Not a dark reason, it’s just that you have a small area where precision is high and you aren’t observing the orbit for a long time. Eventually it will get altered in an unexpected way.

Yes, it’s an apparent emergent property of the system. It seems really cool and all at first, but it doesn’t work quite as well as you’d expect.

I’m telling you all this because I made something simmilar in 2D when I was still messing around with JavaFX. It worked in the exact same way and calculated forces for all bodies in the scene, but the fact that I was just adding up forces made it inaccurate in the long term.

Which is what we’ve just explained, you can’t do because of floating point number limitations.

Go ahead though, but don’t be surprised when your ships start crashing into planets on their 300th orbit.

Well, I’m not 100 % sure about bullet physics, but I don’t expect any advanced integration method. It is most probably an Explicit Euler method. But you can test the stability of jbullet simply by plotting the path of your object over a long time scale. You can also store the position at each time step and use an external plot tool, like MS Excel. BTW: a different good stability test would be a numerical model of a pendulum, i.e. the harmonic oscillator.

However, if you ever want to have realistic orbital mechanics you should really use a representation other than floats, as @MoffKalast pointed out. But this is probably beyond bullet physics? To me, bullet physics are game-only physics, that make everything look great but it is far from a realistic model. Please correct me if I’m wrong.

I think it’s funny that in springer embedder style graph layouts, orbits and oscillations were exactly what we try to prevent. All along I could have told my users to just keep waiting!
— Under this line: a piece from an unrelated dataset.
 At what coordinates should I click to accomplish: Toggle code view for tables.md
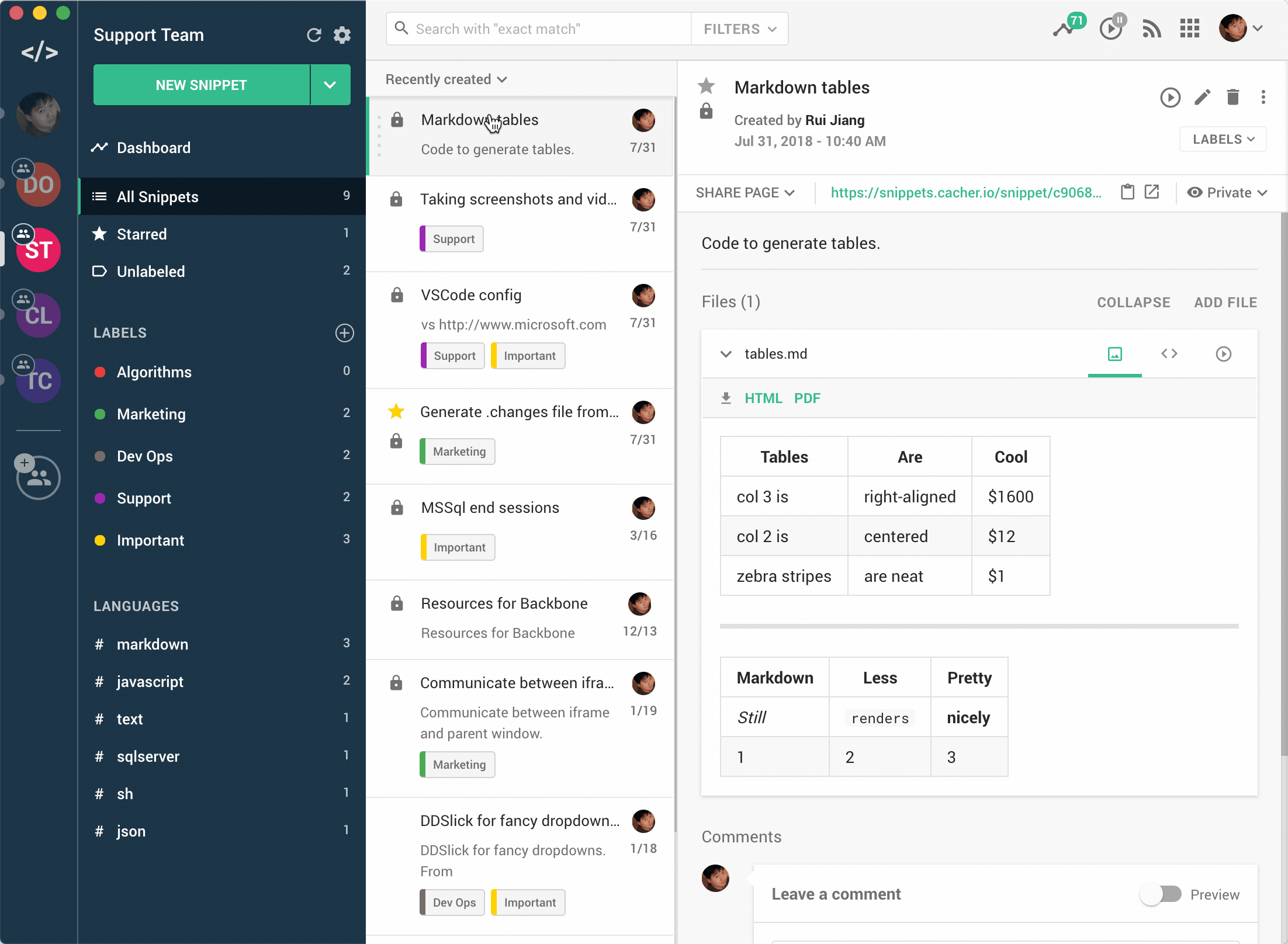(x=1169, y=353)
Bi-Directional language support for Lemur with TrueTypeFont

(Tested For Arabic and Persian)

Hope you like

**Poem is from Sa’adi**

Persian :

Arabic Translation :

English Translation :

Unfortunately I do not understand any Persian or Arabic, so thank you for the translation. Btw, the letters are rendered very nicely.

‘It’ is now playable in its most basic form:

Clicking on a castle opens the radial selector (slick visuals I know), choose how many units to select, the click another castle to either attack, or reinforce.

Oh and the mouse cursor got screen captured in the wrong place, somehow.

Still very early, but promising.

Indeed.

@thetoucher, I love the look and style and where you are going with this.

Looking forward to more eye candy…

Not as exciting as cool visualizations… but I’m working on documentation. Yes, aren’t you jealous?!?

Here is the latest iteration of the SimEthereal overview diagram showing the major working parts and how they would interact with user code:

Don’t know if it makes sense to anyone else but it makes sense to me!

Hey those mechanics look simmilar to that mobile game I used to play, Biotix. But there your viruses don’t fight other viruses so it’s a bit lamer. More stuff to capture though.

So the server handles all physics for everyone? I guess that is the best way to guarantee synchronisation, but what about muh performance?